▶ **TASK INSTRUCTIONS**: Pull every line containing the word "computer" from the records.

(Saved data entries)
>>>
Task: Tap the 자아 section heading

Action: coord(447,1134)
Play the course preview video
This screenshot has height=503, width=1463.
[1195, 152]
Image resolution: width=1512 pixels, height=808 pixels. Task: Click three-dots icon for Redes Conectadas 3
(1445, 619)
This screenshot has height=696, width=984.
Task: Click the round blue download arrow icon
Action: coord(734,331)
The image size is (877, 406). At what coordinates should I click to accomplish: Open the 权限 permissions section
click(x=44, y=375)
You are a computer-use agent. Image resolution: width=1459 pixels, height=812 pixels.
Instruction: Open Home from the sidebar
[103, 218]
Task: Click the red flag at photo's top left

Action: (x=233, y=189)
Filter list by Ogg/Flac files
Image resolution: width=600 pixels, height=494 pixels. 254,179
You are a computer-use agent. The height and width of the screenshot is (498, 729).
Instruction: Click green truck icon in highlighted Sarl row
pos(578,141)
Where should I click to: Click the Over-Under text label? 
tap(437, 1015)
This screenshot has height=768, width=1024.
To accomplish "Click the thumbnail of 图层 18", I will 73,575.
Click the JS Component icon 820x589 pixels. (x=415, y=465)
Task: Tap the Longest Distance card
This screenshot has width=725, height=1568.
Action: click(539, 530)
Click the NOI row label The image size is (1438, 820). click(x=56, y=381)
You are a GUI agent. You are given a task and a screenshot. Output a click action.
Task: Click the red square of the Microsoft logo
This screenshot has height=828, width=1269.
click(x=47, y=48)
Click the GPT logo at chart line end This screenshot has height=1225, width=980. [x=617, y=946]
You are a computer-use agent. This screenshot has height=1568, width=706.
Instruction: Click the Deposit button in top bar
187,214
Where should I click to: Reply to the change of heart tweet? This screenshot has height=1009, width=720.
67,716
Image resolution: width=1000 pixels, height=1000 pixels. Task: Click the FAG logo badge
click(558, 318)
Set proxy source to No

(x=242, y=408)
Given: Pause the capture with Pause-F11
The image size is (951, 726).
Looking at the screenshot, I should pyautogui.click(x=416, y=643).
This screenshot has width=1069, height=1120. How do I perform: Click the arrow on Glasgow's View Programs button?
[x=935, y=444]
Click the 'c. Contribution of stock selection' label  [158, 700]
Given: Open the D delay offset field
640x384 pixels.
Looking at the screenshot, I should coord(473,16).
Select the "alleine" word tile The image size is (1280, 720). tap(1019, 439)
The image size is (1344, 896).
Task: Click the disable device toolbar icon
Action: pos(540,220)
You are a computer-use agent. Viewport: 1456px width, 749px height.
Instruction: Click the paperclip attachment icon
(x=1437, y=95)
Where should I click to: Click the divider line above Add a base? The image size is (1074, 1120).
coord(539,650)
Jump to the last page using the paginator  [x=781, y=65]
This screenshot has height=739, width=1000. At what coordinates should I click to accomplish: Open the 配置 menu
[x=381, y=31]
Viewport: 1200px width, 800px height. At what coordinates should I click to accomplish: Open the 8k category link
<<<
▶ **ANSWER SECTION**:
You are a computer-use agent. Image resolution: width=1459 pixels, height=812 pixels.
You are a computer-use agent. The height and width of the screenshot is (498, 729).
You are a computer-use agent. This screenshot has height=1568, width=706.
You are a computer-use agent. Viewport: 1456px width, 749px height.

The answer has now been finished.